■ HOW TO COMPLETE THIS TASK ■
Return every entry exactly as written, with the pictures removed.
--- START ---
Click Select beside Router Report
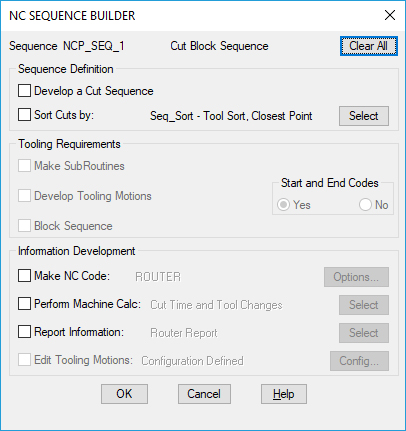The height and width of the screenshot is (431, 406). [364, 333]
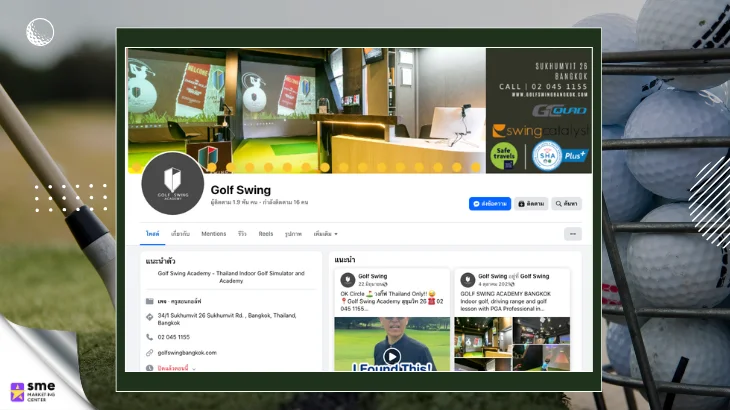Play the 'I Found This!' video
The image size is (730, 410).
point(391,356)
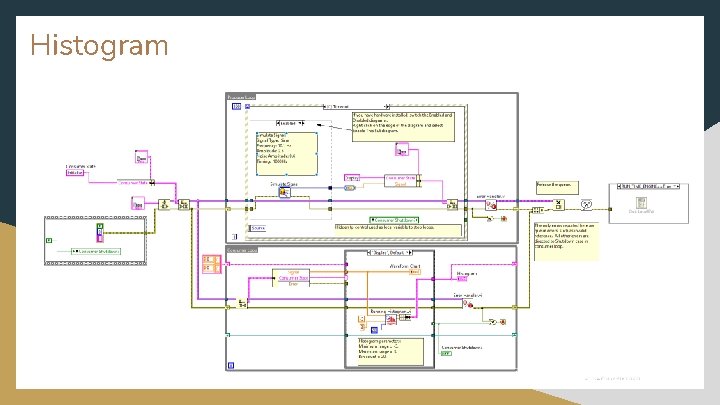This screenshot has height=405, width=720.
Task: Click the Source boolean control terminal
Action: click(257, 228)
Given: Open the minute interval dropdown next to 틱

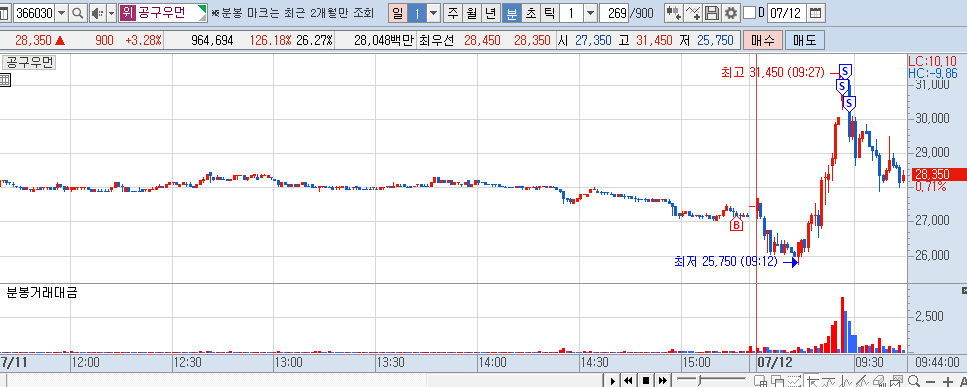Looking at the screenshot, I should pyautogui.click(x=590, y=13).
--- END ---
■ TASK RESULT ■
Click Select beside Router Report
The height and width of the screenshot is (431, 406). [364, 333]
Play the 'I Found This!' video
The image size is (730, 410).
point(391,356)
This screenshot has height=405, width=720.
Task: Click the Source boolean control terminal
Action: click(257, 228)
Given: Open the minute interval dropdown next to 틱

Looking at the screenshot, I should pyautogui.click(x=590, y=13).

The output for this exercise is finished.